**TEXTO FORNECIDO:**
·····
O governador reeleito do Pará, Helder Barbalho (MDB), convidou o presidente eleito do Brasil, Luiz Inácio Lula da Silva (PT), para ir à Conferência das Partes sobre o Clima, a COP-27. Lula aceitou – mais tarde seria convidado também pelas Nações Unidas e pelo presidente Abdul Khalil El-Sisi, do Egito, país-sede.
“A presença de Lula fará com que a Amazônia se torne ainda mais relevante na reunião”, disse Barbalho ao Estadão. “Quando (o presidente americano) Joe Biden e (o primeiro-ministro alemão) Olaf Scholz dizem que querem trabalhar com o Brasil na preservação da floresta, eles sinalizam que o que insere o Brasil na agenda mundial é a Amazônia. Façamos disso uma oportunidade.”
As palavras do governador emedebista ecoam as de Annalena Baerbock, ministra do Exterior da Alemanha, a maior economia europeia. Ela disse ter esperança que “o desmatamento desenfreado da Amazônia tenha um fim” e que “o Brasil volte a ser um promotor em nossa luta conjunta contra a crise climática”. Nos últimos anos, a escalada nas taxas de destruição do bioma fez o governo Jair Bolsonaro ser alvo de críticas no Brasil e no exterior.
Barbalho convidou Lula para a COP-27 em nome do Consórcio Amazônia, que reúne os nove governadores da região. Por iniciativa do Consórcio, a Amazônia brasileira será o único ente subnacional a ter um pavilhão na Zona Azul – ordinariamente, os pavilhões costumam representar países.
Na COP-26, em Glasgow, o Brasil era a única nação a ter dois pavilhões, o oficial, organizado pelo governo, e o da sociedade civil, reunindo empresários, cientistas, ambientalistas e representantes do agronegócio. Neste ano serão três.
“O Brasil precisa voltar a ser um protagonista nas discussões sobre a crise climática. Afinal, temos a maior floresta tropical do planeta”, diz a economista Ana Toni, diretora do Instituto Clima e Sociedade e organizadora do pavilhão da sociedade civil.Os dois pavilhões, o do Consórcio dos governadores e o da sociedade civil, trabalham para que a Amazônia esteja em evidência na COP 27 – o terceiro, do governo federal, não fará referência específica à região, concentrando-se no tema das energias renováveis.
Nos anos 1980, logo após a redemocratização, o Brasil era tido como o vilão internacional do clima, por causa do desmatamento na Amazônia. Nossa imagem começou a mudar a partir do governo Fernando Collor, quando o Brasil recebeu a Rio 92.
Os índices de desmatamento, no entanto, continuavam altos – atingiram picos durante os governos de Fernando Henrique Cardoso e no início do período Lula, chegando perto de 30 mil quilômetros quadrados por ano.
·····
**TAREFAS SOLICITADAS:**
#1 De acordo com o texto sobre a COP-27, em nome de qual entidade Helder Barbalho convidou Lula para a conferência?
#2 Relacione todos os grupos que, segundo o texto sobre a COP-27, o pavilhão da sociedade civil reunia na COP-26, em Glasgow.
#3 Transcreva o trecho do texto sobre a COP-27 situado entre "Na COP-26, em" e "das energias renováveis.", inclusive.

**DADOS REGISTRADOS:**
·····
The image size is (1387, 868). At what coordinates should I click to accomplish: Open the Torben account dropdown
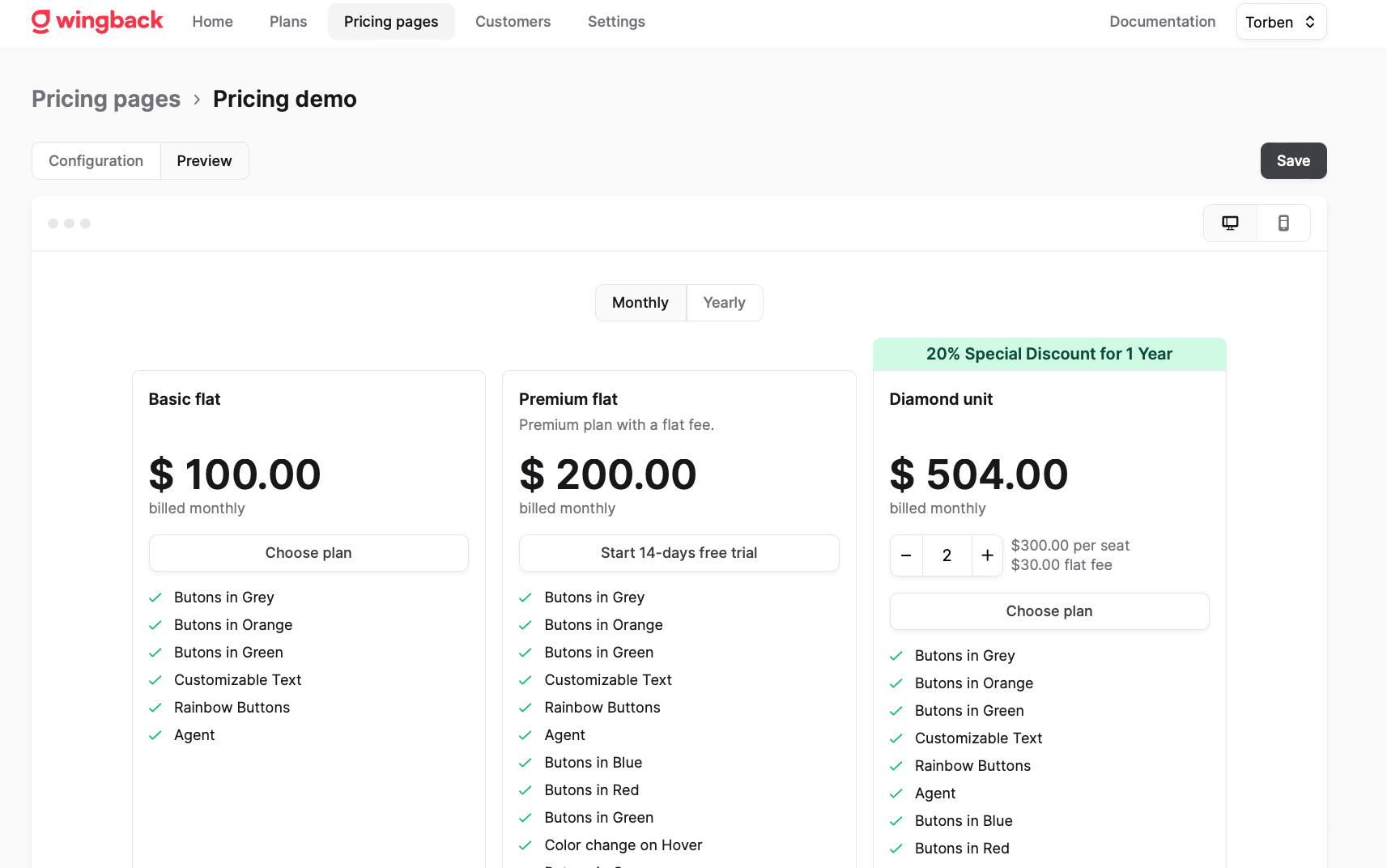pos(1281,22)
·····
**RESPOSTAS:**
#1 Em nome do Consórcio Amazônia, que reúne os nove governadores da região.

#2 Empresários, cientistas, ambientalistas e representantes do agronegócio.

#3
Na COP-26, em Glasgow, o Brasil era a única nação a ter dois pavilhões, o oficial, organizado pelo governo, e o da sociedade civil, reunindo empresários, cientistas, ambientalistas e representantes do agronegócio. Neste ano serão três.
“O Brasil precisa voltar a ser um protagonista nas discussões sobre a crise climática. Afinal, temos a maior floresta tropical do planeta”, diz a economista Ana Toni, diretora do Instituto Clima e Sociedade e organizadora do pavilhão da sociedade civil.Os dois pavilhões, o do Consórcio dos governadores e o da sociedade civil, trabalham para que a Amazônia esteja em evidência na COP 27 – o terceiro, do governo federal, não fará referência específica à região, concentrando-se no tema das energias renováveis.